**Extracted entries:**

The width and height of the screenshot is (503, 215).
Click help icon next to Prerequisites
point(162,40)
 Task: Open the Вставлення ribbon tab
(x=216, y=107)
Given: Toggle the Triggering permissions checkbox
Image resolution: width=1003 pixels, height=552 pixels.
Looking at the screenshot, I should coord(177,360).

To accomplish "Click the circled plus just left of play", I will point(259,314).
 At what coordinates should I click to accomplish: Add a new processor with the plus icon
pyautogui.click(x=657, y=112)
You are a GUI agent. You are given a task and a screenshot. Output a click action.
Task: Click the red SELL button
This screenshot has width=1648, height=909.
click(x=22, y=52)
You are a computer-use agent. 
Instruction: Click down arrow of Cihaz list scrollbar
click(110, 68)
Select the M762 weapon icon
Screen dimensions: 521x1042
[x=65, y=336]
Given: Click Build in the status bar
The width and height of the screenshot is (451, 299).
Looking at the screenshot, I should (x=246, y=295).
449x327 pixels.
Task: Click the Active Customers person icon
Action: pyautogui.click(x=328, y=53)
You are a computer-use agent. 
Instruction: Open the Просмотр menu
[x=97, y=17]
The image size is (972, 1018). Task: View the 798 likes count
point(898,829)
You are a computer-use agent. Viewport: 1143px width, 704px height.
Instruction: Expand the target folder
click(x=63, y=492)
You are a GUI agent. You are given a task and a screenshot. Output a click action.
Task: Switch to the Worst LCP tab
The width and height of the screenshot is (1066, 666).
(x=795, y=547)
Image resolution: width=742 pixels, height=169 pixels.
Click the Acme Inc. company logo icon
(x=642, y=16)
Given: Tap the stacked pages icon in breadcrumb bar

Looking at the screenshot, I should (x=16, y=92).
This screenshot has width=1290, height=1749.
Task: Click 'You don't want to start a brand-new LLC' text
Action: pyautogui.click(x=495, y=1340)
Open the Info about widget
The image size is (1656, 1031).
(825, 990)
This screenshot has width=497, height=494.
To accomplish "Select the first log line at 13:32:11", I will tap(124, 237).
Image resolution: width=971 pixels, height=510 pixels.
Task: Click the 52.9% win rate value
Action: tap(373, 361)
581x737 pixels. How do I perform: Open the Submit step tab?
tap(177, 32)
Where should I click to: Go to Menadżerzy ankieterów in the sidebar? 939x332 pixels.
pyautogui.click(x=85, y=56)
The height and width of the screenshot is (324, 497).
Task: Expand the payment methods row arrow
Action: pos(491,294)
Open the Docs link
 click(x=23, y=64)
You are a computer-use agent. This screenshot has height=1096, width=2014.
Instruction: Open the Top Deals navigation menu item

**What is needed:**
Quote the stretch of the listing from the line that contains "Where should I" through the line that contains "click(x=23, y=64)", copying each line unchanged.

**Result:**
Where should I click to: Go to Menadżerzy ankieterów in the sidebar? 939x332 pixels.
pyautogui.click(x=85, y=56)
The height and width of the screenshot is (324, 497).
Task: Expand the payment methods row arrow
Action: pos(491,294)
Open the Docs link
 click(x=23, y=64)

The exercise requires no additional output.